Thumbnail Fenomena Langka Parade Planet 28 Februari 2026: Enam Planet Berjajar di Langit Indonesia

Ilustrasi parade planet. (Unesa)

KETIK, SURABAYA – Pada Sabtu malam nanti, 28 Februari 2026, langit Indonesia dan sejumlah wilayah lain di dunia akan dihiasi fenomena astronomi yang dikenal sebagai parade planet. Peristiwa ini membuat enam planet Tata Surya tampak berderet di langit barat sesaat setelah Matahari terbenam.

Enam planet tersebut adalah Merkurius, Venus, Jupiter, Saturnus, Uranus, dan Neptunus. Secara ilmiah, mereka tidak benar-benar sejajar di ruang angkasa. Namun dari sudut pandang Bumi, keenamnya terlihat berada di satu area langit yang sama pada waktu bersamaan.

Enam Planet Tampil Bersamaan

Dikutip dari laman resmi Universitas Negeri Surabaya (Unesa), fenomena ini tergolong jarang terjadi. Biasanya hanya dua atau tiga planet yang terlihat dalam satu waktu. Pada akhir Februari 2026, konfigurasi orbit memungkinkan enam planet muncul hampir bersamaan di atas cakrawala barat setelah senja.

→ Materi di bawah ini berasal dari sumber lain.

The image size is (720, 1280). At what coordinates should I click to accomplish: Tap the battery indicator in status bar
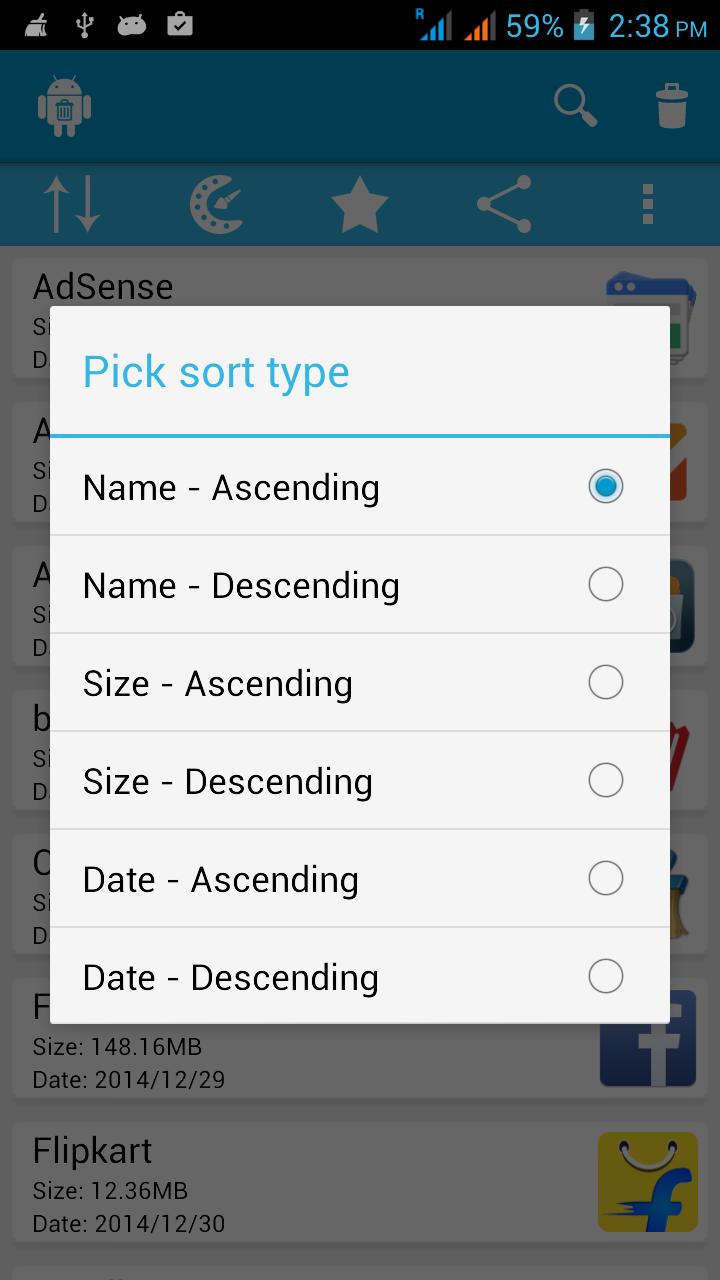tap(583, 25)
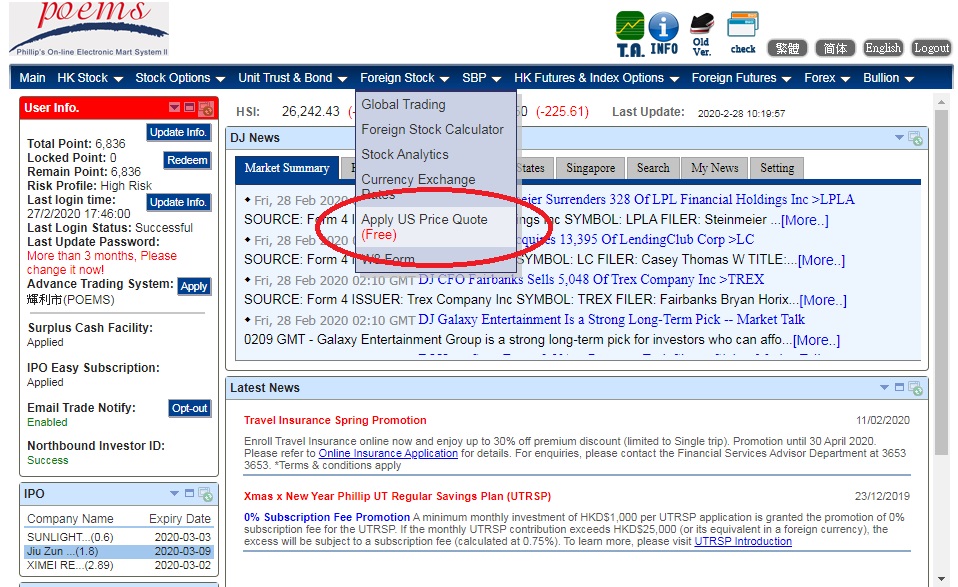Select Apply US Price Quote (Free)
This screenshot has height=587, width=958.
click(x=424, y=226)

Namun tidak semuanya bisa dilihat dengan mata telanjang. Uranus dan Neptunus terlalu redup sehingga memerlukan teropong atau teleskop. Sementara itu, Merkurius, Venus, Jupiter, dan Saturnus berpeluang terlihat tanpa alat bantu, asalkan langit cerah dan lokasi pengamatan minim polusi cahaya.

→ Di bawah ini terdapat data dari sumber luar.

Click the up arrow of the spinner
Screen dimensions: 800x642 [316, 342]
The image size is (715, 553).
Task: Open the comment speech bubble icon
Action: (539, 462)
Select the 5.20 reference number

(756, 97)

Jupiter akan menjadi objek paling terang, disusul Venus yang memang dikenal sebagai salah satu benda langit paling bercahaya setelah Matahari dan Bulan. Saturnus tampak lebih redup tetapi masih bisa dikenali, sedangkan Merkurius berada dekat cakrawala sehingga hanya terlihat dalam waktu singkat.

Waktu Terbaik Mengamati

Momen ideal untuk menyaksikan parade planet adalah sekitar 30–60 menit setelah Matahari terbenam pada 28 Februari 2026. Pada rentang waktu ini, langit mulai gelap dan posisi planet masih cukup tinggi sebelum perlahan tenggelam.

Pengamat disarankan mencari lokasi dengan cakrawala barat yang terbuka dan jauh dari lampu kota. Fenomena ini juga masih dapat diamati beberapa hari sebelum dan sesudah tanggal puncak, meski posisi terdekat secara visual terjadi di akhir Februari. Kondisi cuaca sangat menentukan keberhasilan pengamatan.

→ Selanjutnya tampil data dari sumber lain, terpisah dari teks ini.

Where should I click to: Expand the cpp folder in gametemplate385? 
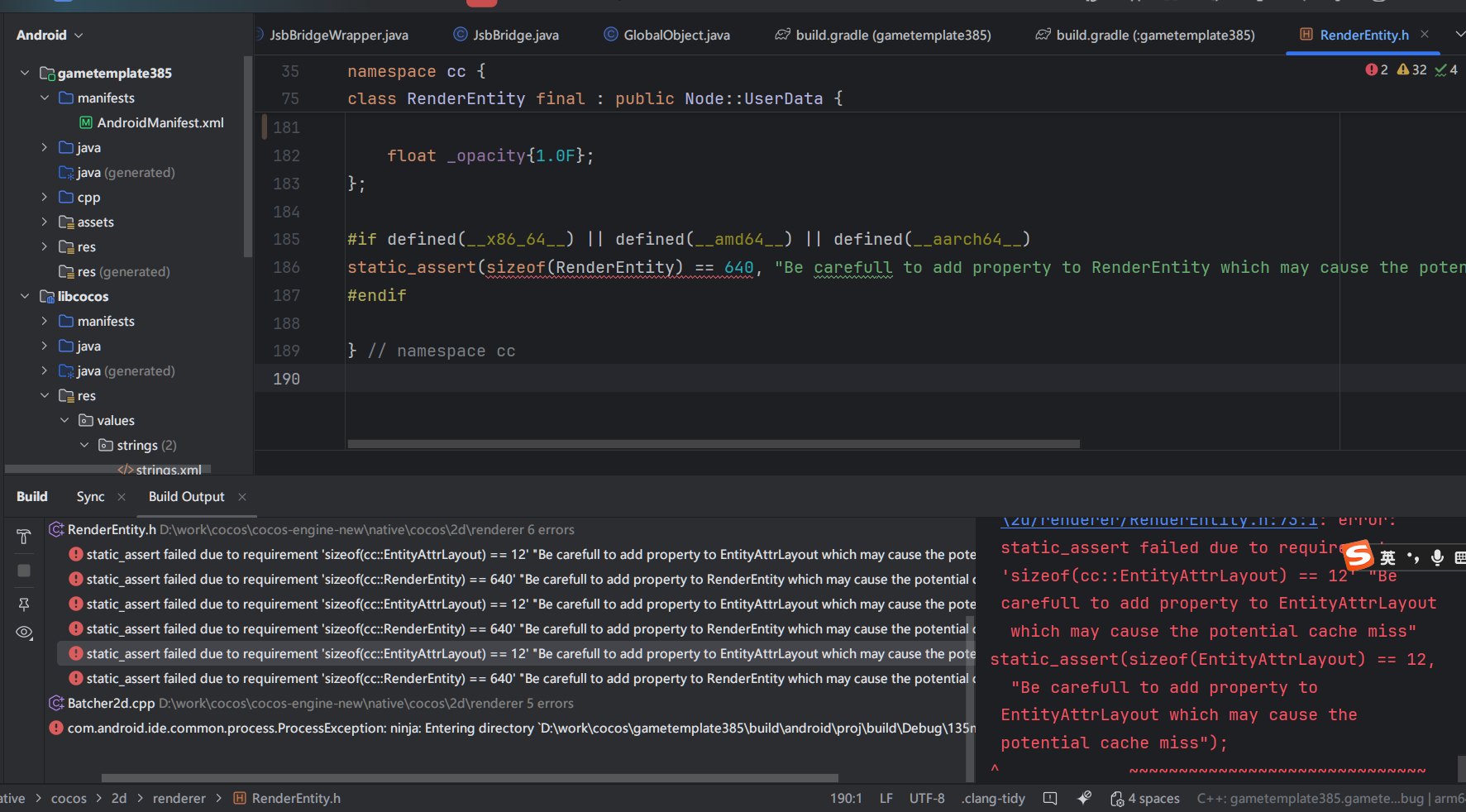pyautogui.click(x=45, y=198)
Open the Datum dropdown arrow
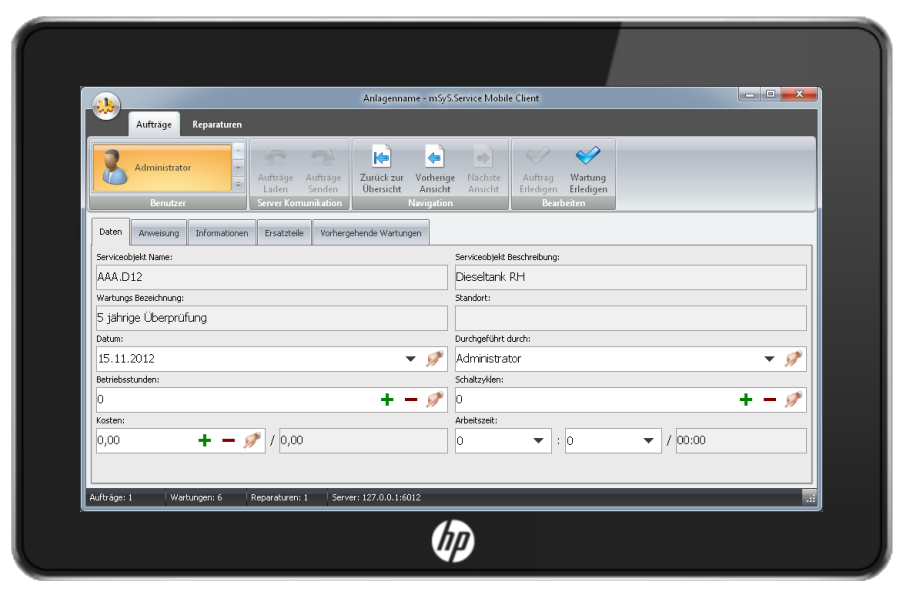This screenshot has width=900, height=596. click(x=410, y=358)
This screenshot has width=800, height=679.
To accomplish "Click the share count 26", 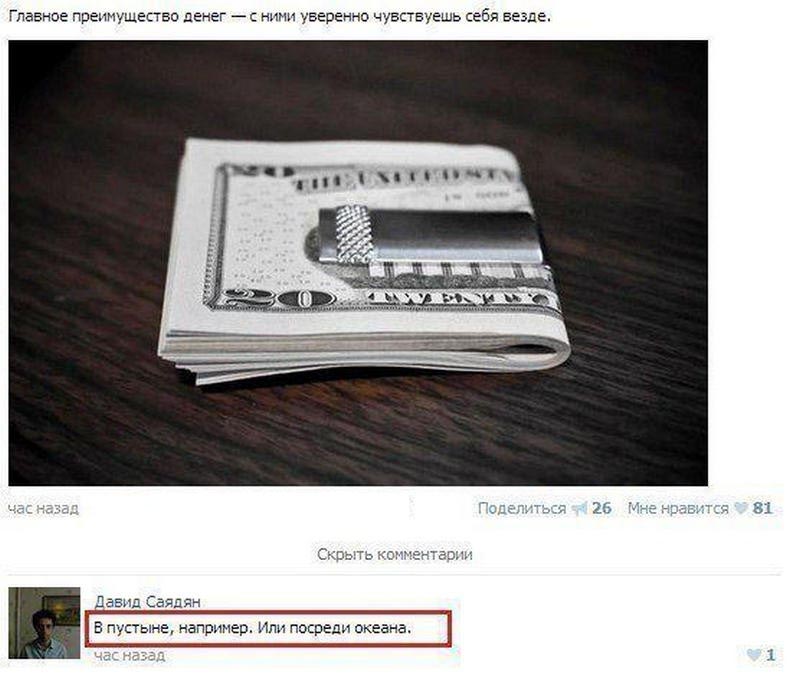I will 602,508.
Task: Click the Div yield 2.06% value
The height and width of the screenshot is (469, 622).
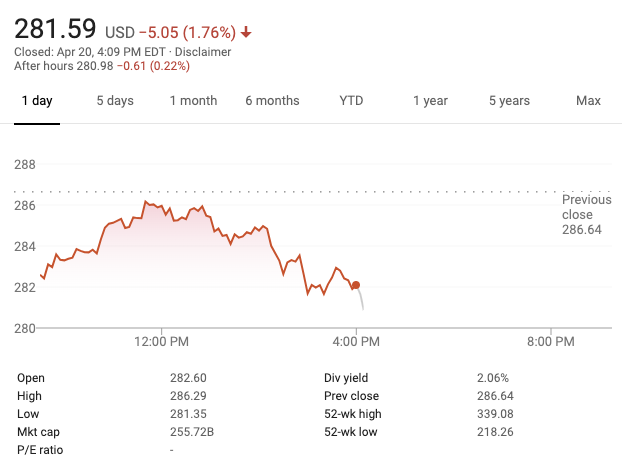Action: 493,378
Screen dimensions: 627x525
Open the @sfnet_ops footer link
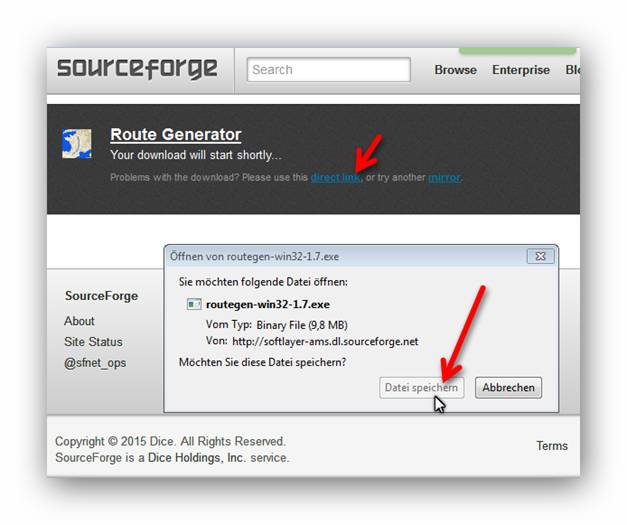[95, 363]
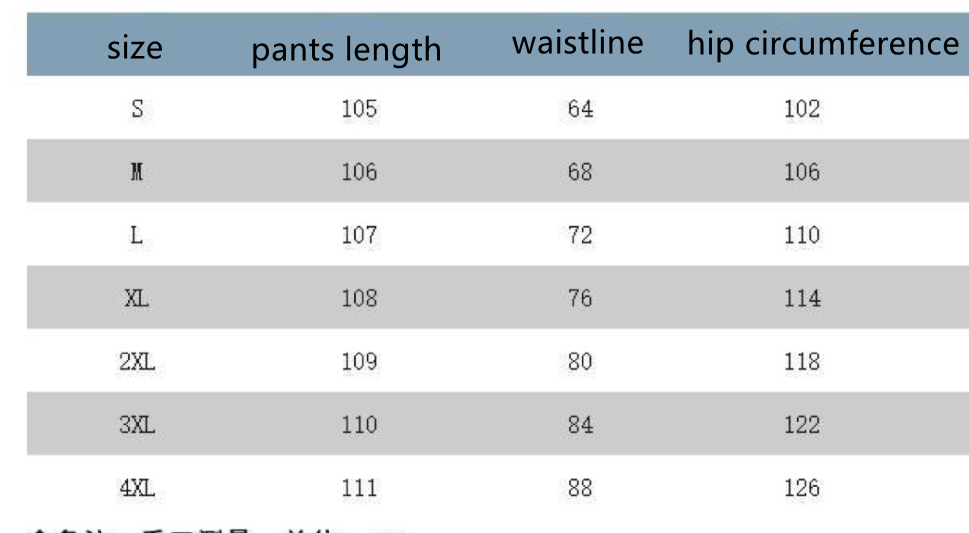Click the "size" column header

point(135,47)
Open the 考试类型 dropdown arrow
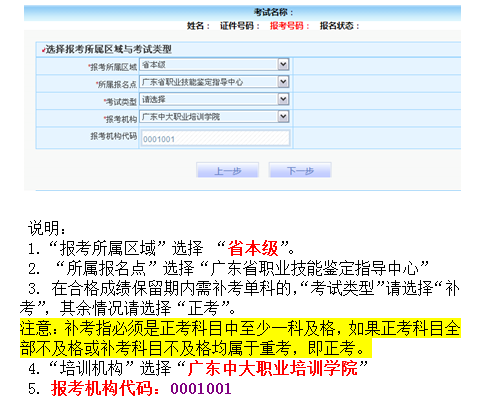The image size is (481, 403). [x=283, y=99]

Cara Mengamati Lebih Maksimal

Untuk pengalaman yang lebih baik, pengamat bisa membawa teropong kecil atau teleskop guna melihat Uranus dan Neptunus. Aplikasi astronomi di ponsel juga membantu mengenali posisi masing-masing planet. Jika ingin mengabadikan momen, gunakan kamera dengan pengaturan malam.

Karena jendela waktunya singkat, sebaiknya bersiap segera setelah Matahari terbenam.

Penjelasan Ilmiah

Parade planet bukan peristiwa mistis dan tidak membawa dampak langsung bagi kehidupan di Bumi. Fenomena ini murni efek perspektif akibat posisi orbit planet-planet yang berada di sepanjang garis pandang Bumi terhadap Matahari.

Peristiwa seperti ini kerap dimanfaatkan untuk edukasi sains, terutama untuk mengenalkan gerak benda langit dan sistem Tata Surya kepada masyarakat.

Setelah 28 Februari, publik juga dapat menantikan gerhana Bulan total pada 3 Maret 2026, yang diperkirakan menampilkan Bulan berwarna merah tembaga saat puncak gerhana.

Momen Edukatif dan Reflektif

Parade planet menjadi kesempatan langka bagi masyarakat Indonesia untuk menikmati keindahan langit malam sekaligus meningkatkan minat pada ilmu astronomi. Kegiatan mengamati langit bersama keluarga atau komunitas juga dapat mempererat kebersamaan.

Selain itu, fenomena ini menjadi pengingat pentingnya menjaga kualitas langit malam dari polusi cahaya agar generasi mendatang tetap dapat menyaksikan keajaiban kosmik dengan jelas.